Gene regulation is the intricate and highly dynamic process of inducing or inhibiting the expression of individual genes in an organism’s genome. It is orchestrated by a vast array of molecules, including transcription factors and cofactors, chromatin regulators, as well as other epigenetic mechanisms, which allow an organism to control cell growth and differentiation during development, as well as to respond to a variety of environmental stimuli. In turn, disruptions in gene regulation, e.g., those caused by mutations in regulatory sequences, have been shown to represent a defining feature of a plethora of diseases, including developmental and neurological disorders as well as cancer.
Given its importance in proper cell functioning and adaptability, decoding the architecture of gene regulation has become one of the most pressing tasks in modern (computational) biology. To this end, it has been a long-held ambition to enable quantitative prediction of gene regulation, i.e., inference of gene expression levels, from genomic and epigenomic features alone. The rise in computing power, recent advances in learning algorithms alongside high-throughput, next-generation sequencing that provide large-scale quantification of gene expression at single-cell resolution, as well as the identification of novel genes and noncoding RNAs at unprecedented levels, may bring us one step closer to the realization of this dream.
Early attempts in the application of modern approaches in machine learning - in particular deep learning - to predict mRNA abundance levels directly from DNA sequence have already yielded promising results. Despite this, it remains an open question how individual factors and epigenomic features involved in the gene regulatory apparatus interact within the vast genomic landscape of an organism’s non-coding regions and, in turn, contribute to mRNA expression levels. In order to advance our understanding of gene expression inference, we need scalable algorithms that: i) allow for the integration of a variety of diverse genomic and epigenomic datasets as well as structural and/or biological priors; ii) are interpretable with respect to the representations they have learned; and, iii) allow for a transfer of the learned representations to novel and different environments and contexts.
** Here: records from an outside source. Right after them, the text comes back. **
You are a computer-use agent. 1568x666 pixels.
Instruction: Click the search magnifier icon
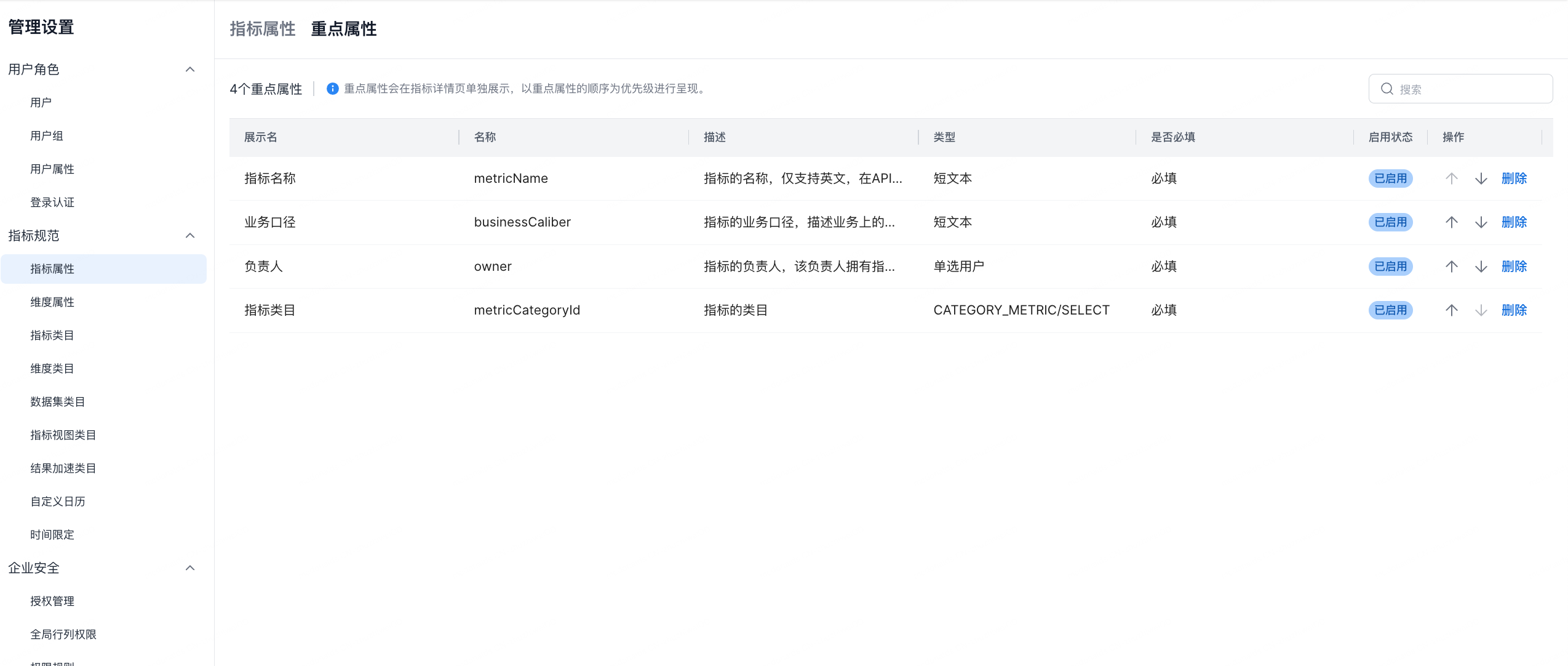(x=1387, y=89)
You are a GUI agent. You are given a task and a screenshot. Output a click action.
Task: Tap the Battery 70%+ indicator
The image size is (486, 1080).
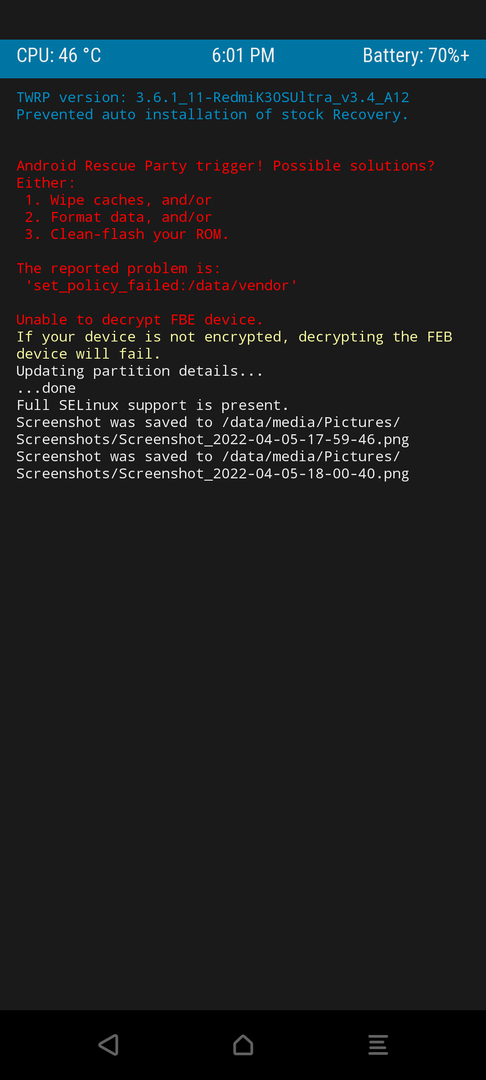tap(416, 56)
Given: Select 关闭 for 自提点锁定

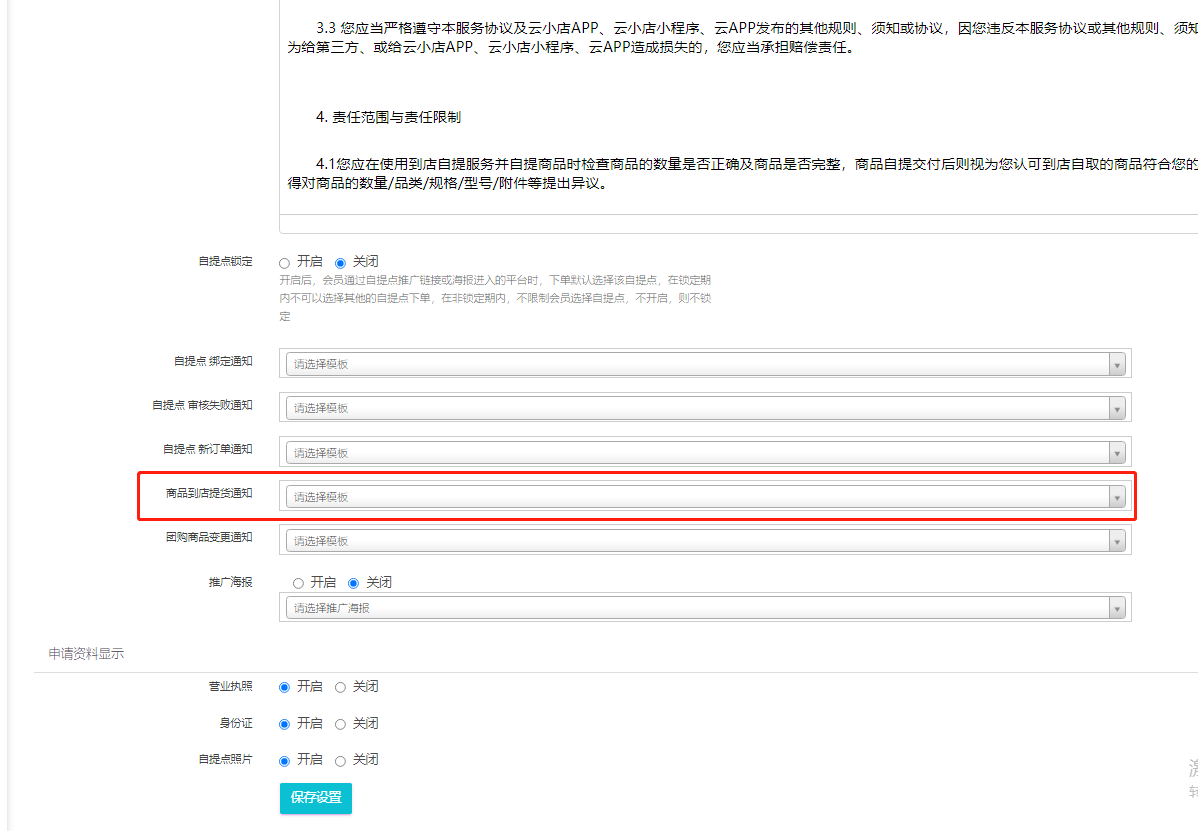Looking at the screenshot, I should pos(340,262).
This Research Topic welcomes both original studies and review articles assessing modern machine learning approaches that integrate genomic and/or epigenomic datasets to quantitatively predict gene regulation. The topics of interest include, but are not limited to, the following:
- Quantitative inference of gene expression levels from DNA sequence and/or epigenomic features;
- Analyses of transcription factor interaction within multiple binding elements and/or effects of single nucleotide polymorphisms, copy number variations, etc., in causing loss or creation of promoter binding elements and
enhancers;
- Strategies for heterogeneous data integration of genomic sequences and epigenetic datasets, including chromatin accessibility, methylation, or chromatin conformation-related data;
- Evaluation and/or benchmarking of different (un-) supervised learning paradigms, including Bayesian (deep) learning, deep convolutional models, graph neural networks, or attention-based approaches;
- Approaches to structural learning of efficient model architectures based on biological, structural priors, or data-driven methods, such as Neural Architectural Search or Bayesian sampling;
- Analyses of model scalability versus model complexity trade-offs with respect to structural priors, inductive biases, dimensionality reduction, randomized or sampling-based techniques;
- Investigations into model interpretability e.g., visualization of individual components of trained models, such as model filters representing sequence binding motifs;
- Studies into the possibilities/limitations of the transfer of trained models to novel/different contexts and environments.